Re: Squid 3 HEAD - ICAP Modifications

On Thu, 2006-12-14 at 08:47 +0100, Axel Westerhold wrote:

> There is one more change I am currently testing. The
> problem with this patch:
>
> It does not follow any ICAP document but only enables squid to get rid of
> the DOMAIN part frpm an NTLM Auth so I can use the result string as a query
> on samaccountname. Would it be possible to add this too ?

I assume we talking about modifying the authenticated client username,
passed via the icap_client_username_header to the ICAP server.

I believe the right thing to do here is similar to what Jeremy Hall did
with the icap_auth_scheme in
http://www.squid-cache.org/mail-archive/squid-dev/200611/0066.html

I would suggest to add an "icap_authenticated_user_header_value" option
that takes a string with the following supported substitutions:

    %U -- complete username, as is
    %N -- username without the domain part
    %% -- percent

I think we do not need a default value here, but would not object to
"Local://%U" if somebody insists on having a default.

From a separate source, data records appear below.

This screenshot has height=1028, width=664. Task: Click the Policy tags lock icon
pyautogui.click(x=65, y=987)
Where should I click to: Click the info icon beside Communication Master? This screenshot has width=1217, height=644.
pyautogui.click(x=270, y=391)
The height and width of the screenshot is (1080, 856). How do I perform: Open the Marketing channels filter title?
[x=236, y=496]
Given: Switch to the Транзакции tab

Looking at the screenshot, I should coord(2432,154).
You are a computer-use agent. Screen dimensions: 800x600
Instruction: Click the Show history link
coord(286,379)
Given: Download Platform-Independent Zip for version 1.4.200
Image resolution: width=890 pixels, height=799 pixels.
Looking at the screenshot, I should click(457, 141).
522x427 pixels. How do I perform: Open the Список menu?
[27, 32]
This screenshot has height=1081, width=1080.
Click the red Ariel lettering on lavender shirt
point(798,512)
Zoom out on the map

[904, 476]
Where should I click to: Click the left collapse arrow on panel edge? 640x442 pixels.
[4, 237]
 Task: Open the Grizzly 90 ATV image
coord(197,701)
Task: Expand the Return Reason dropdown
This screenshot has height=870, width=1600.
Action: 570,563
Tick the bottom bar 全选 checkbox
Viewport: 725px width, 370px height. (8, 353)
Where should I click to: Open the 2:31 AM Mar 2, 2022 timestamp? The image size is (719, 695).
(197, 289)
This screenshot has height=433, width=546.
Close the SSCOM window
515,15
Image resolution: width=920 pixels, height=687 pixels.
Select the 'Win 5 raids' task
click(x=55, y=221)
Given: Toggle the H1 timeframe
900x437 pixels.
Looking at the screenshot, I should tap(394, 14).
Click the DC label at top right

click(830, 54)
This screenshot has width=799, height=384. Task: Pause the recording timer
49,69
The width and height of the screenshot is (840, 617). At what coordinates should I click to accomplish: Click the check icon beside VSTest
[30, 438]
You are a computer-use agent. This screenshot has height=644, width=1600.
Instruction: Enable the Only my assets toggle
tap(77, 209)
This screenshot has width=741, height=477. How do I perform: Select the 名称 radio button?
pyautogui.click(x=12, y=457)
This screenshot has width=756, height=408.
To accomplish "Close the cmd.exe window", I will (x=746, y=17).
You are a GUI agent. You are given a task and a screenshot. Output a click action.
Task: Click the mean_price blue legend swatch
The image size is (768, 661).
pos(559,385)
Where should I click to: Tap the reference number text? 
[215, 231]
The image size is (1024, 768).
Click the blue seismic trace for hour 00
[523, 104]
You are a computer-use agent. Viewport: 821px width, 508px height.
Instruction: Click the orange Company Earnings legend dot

The current "icap_client_username_header" option should be renamed to
"icap_authenticated_user_header_name".

The current "icap_client_username_encode" option should be renamed to
"icap_authenticated_user_header_encode". "On" should be the default, I
guess.

The three icap_authenticated_user_* options can be merged into one
multivalued option:
  icap_authenticated_user_header [<name>":"] [<encoding>"("] <value> [")"]

For example,
  icap_authenticated_user_header X-Authenticated-User: base64(Local://%U)
or
  icap_authenticated_user_header identity(%N)

Thank you,

Alex.

> Am 14.12.2006 6:25 Uhr schrieb "Alex Rousskov" unter
> <rousskov@measurement-factory.com>:
>
> > On Mon, 2006-12-04 at 12:57 +0100, Axel Westerhold wrote:
> >> Hi everyone,
> >>
> >> Second try this time hopefully complete.
> >>
> >> This is again patched against Squid 3 HEAD and includes 4 changes I would
> >> like to have when working with webwasher/squid systems.
> >>
> >>
> >> A.) ICAPServiceRep::TheSessionFailureLimit set through squid.conf
> >> B.) ICAPServiceRep delay for a down service set through squid.conf
> >> C.) Instead of hardcoding the Header used to transfer the username being
> >> able to set the used one through squid.conf
> >> D.) When using X-Authenticated-User in C I need the username to be base64
> >> encoded so I added another option to turn on encoding if needed.
> >
> > The above changes, with minor modifications are now committed to
> > squid3-icap branch. The corresponding patch is attached.
> >
> > I took the liberty to rename some of your new squid.conf options as well
> > as polish squid.conf comments and code. A negative value for the
> > icap_service_failure_limit disables the limit feature.
> >
> > Please test and let me know whether any further changes are needed.
> >
> > Thank you,
> >
> > Alex.
> >
>
Received on Thu Dec 14 2006 - 08:49:16 MST